Sin, however, needs to be exposed in order to be defeated. John 3:20 offers Jesus' teaching that the person who does wicked things does not want to come into the light and be exposed. Darkness and evil share a close association in Scripture, as do light and goodness. Believers are to walk in the light (1 John 1:7). In the Lord there is no darkness (1 John 1:5).
Verse Context:
Ephesians 5:1–21 continues Paul's invaluable instructions on how Christians should live out their faith. Rather than imitating the world, or being controlled by worldly things, Christians are to be filled with the Spirit.

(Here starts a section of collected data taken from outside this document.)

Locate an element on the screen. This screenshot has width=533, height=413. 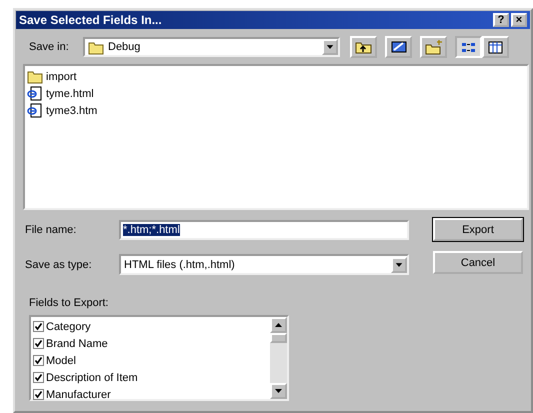
scroll-down-button is located at coordinates (278, 391).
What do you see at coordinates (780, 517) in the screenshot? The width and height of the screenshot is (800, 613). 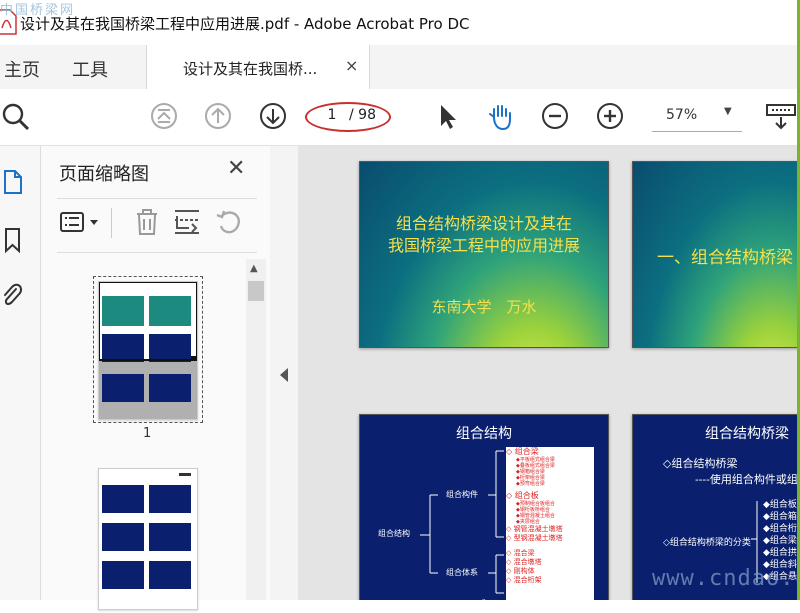 I see `list-item: ◆组合箱` at bounding box center [780, 517].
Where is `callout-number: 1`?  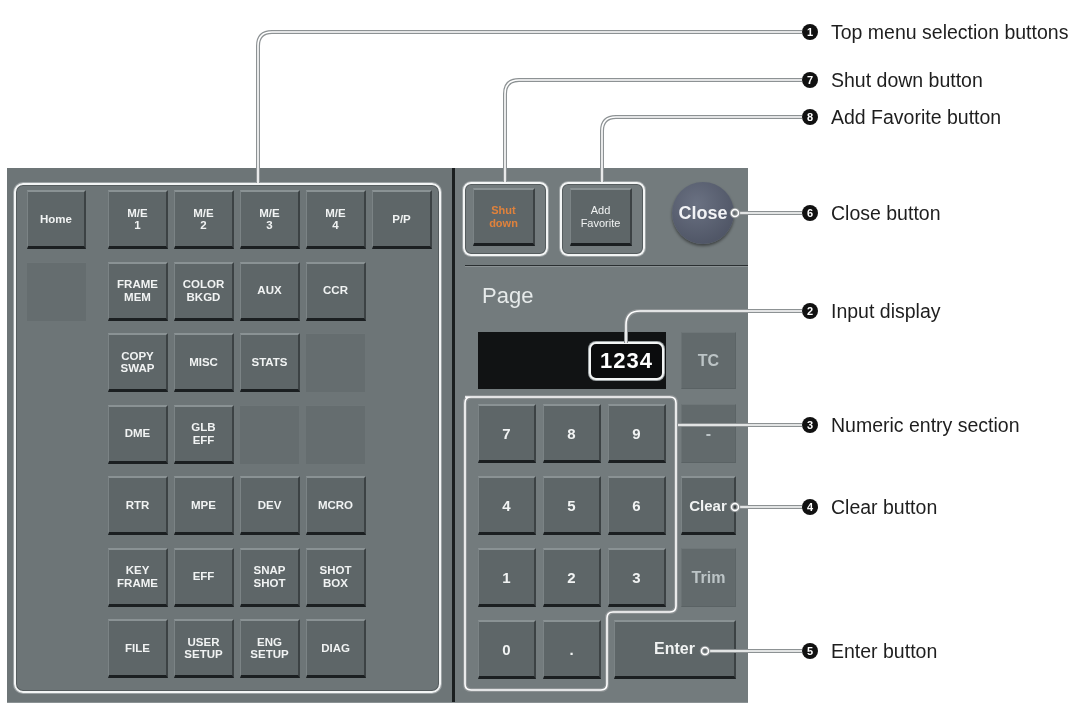
callout-number: 1 is located at coordinates (810, 32).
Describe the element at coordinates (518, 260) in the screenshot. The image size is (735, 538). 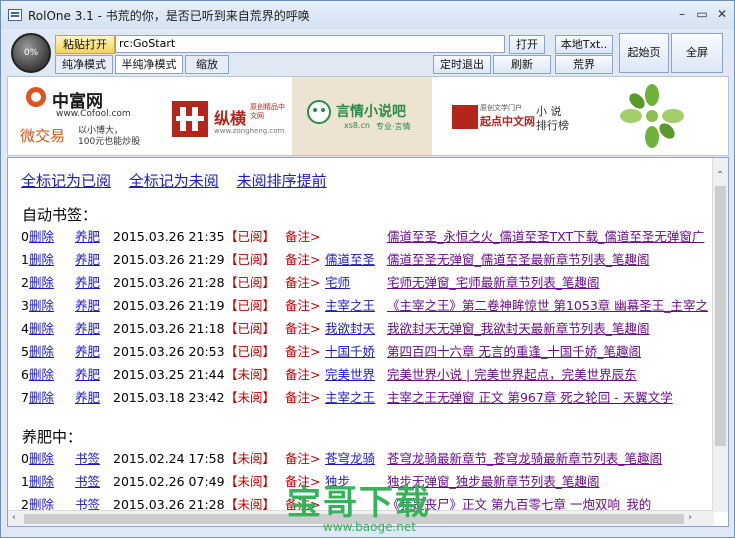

Specific flaws such as sexual immorality, crude speech, and wasting of time are discouraged. Instead, believers ought to submit to one another out of respect for Christ, providing a powerful witness to the world.
Chapter Summary:
Chapter 5 begins with an admonition to imitate Christ. In order to do so, Christians must avoid sexual immorality, vulgar language, foolishness, and other inappropriate attitudes. Paul warns that those who persist in these behaviors are not part of the kingdom of God. The passage then transitions to an explanation of mutual submission, including that between husbands and wives. Wives are to submit to their husbands, and respect them. Husbands are to love their wives in a Christ-like, sacrificial, and humble way.
Chapter Context:
Chapter 5 continues the very practical second half of the book of Ephesians. Chapter 4 encouraged Christians not to live as unbelievers do, but worthy of the gift we have been given. Chapter 5 gives even more direct application of these principles. Paul details impure attitudes and habits which Christians ought to put aside. He then details the proper approach to marriage, rooted in a Christian understanding of the gospel. This style of advice will continue through chapter 6. Paul's advice will culminate in a famous analogy about applying Christian principles to all of life, using the symbolism of a suit of armor.
Book Summary:
Ephesians follows a theme common in Paul's writings: connecting theory with practice. In this book, however, he goes into greater depth before making the transition. As a letter meant to be read by more than just the believers at Ephesus, this is an important look at how Christian belief should translate into Christian action. The first three chapters lay out spiritual ideas, the last three chapters show how these truths should be applied in the life of a mature believer. Paul focuses heavily on love, the unity of the Christian church, and the incredible value of our salvation through Christ.